The Inside and the Outside

A lot of my interaction with film buffs these days occurs on Twitter, where disagreements are argued out by the score every day. Whether I intervene or not, I find that I often want to say the same things to different combatants. For instance:

One can evaluate the behavior in a movie in two different ways.


  1. According to the internal workings of the film universe. An example would be to praise or criticize behavior according to its trueness to the overall psychological portrait of the character, or to a general perceived social or psychological idea of how people are likely to behave.

  2. According to the effect of the behavior on the viewer. In this game, it tends to be the filmmaker, not a character, who is pitching, and the viewer, not another character, who is catching.

I've written about this dichotomy before, but it's tricky to fit the two methods of evaluation into a unified field theory. Obviously both approaches can be abused. The "internal" approach, despite the appeal to the authority of the soft sciences, is no more or less likely to get bogged down in subjectivity than the more obviously subjective "external" approach. You'd think that it would mean something when a critic says "As a former construction worker, I can testify that the film's portrait of construction workers is accurate." But one learns in one's youth that such statements are 100% subjective and have no bearing on anything at all.

I'm tempted to talk about these methods in terms of "two-ness," which, in this case, would mean meeting the criterion of internal plausibility while at the same time creating a worthwhile external effect. And this is certainly the ideal of a kind of classical storytelling that adheres to notions of social or psychological realism. At the least, verisimilitude and observational insight will always be a valuable arrow in the cinema's quiver.
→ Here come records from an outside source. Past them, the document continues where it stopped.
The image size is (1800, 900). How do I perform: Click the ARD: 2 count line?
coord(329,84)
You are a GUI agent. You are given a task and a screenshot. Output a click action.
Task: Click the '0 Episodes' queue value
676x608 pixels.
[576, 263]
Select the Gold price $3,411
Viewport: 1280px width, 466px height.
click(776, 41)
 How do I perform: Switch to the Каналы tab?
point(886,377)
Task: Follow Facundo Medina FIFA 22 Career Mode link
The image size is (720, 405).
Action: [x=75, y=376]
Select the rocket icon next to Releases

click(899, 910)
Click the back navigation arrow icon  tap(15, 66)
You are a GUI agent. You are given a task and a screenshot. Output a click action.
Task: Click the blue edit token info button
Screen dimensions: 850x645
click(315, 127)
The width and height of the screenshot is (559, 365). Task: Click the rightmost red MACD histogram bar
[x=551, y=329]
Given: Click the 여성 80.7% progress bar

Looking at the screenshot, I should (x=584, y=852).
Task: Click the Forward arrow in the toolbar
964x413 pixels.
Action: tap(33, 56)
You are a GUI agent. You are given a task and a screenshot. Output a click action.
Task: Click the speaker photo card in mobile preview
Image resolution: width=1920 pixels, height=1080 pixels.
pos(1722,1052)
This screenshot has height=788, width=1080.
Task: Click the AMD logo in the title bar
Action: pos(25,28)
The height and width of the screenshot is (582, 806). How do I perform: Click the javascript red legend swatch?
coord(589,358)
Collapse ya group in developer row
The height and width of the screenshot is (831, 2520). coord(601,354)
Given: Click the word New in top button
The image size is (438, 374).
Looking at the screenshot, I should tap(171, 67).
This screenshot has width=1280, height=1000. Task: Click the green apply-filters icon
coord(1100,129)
However, it doesn't do to beat a film with the stick of verisimilitude. When we like a bit of abstract behavior, we forgive its departure from documentary realism because the abstraction gives us something valuable. It's only when we don't get anything from an abstraction, or when we get something we don't like, that we are tempted to say "No one behaves like that." And so the internal approach isn't a completely independent criterion: to make a just criticism of a failure of internal coherence, we have to take external factors into consideration. "No one behaves like that" is never a valid condemnation when taken in isolation from other factors.

More and more I feel that the external approach to evaluation is the larger and more philosophical viewpoint, the one that provides context for issues of internal verisimilitude. And yet it's rare to hear people talk about a movie as if it's a moment-by-moment feed of information and pleasure from the filmmaker to the audience: we are much more likely to try to praise or condemn a movie according to whether we believe the characters, even though we know that the characters are merely the filmmaker's tools.

The main pitfall of external evaluation is obvious: it's not immediately obvious why one viewer's response to a filmmaker's stimuli should be of any use to a different viewer. Any attempt to identify objective elements of form that create one's subjective responses is highly likely to devolve into rationalization, even when one brings some rigor to the process of identification. But hey - if it were easy to talk about art, everyone would do it. It's by no means impossible to argue that the delivery of certain experiences is inscribed into a film's form, even if many others don't receive the experience, even if one doesn't receive the experience oneself. There's something up there on screen that is the same for all of us, and that's where the job begins, even if one must proceed with the utmost caution in trying to build a model of pleasure delivery upon the relatively solid foundation of formal analysis.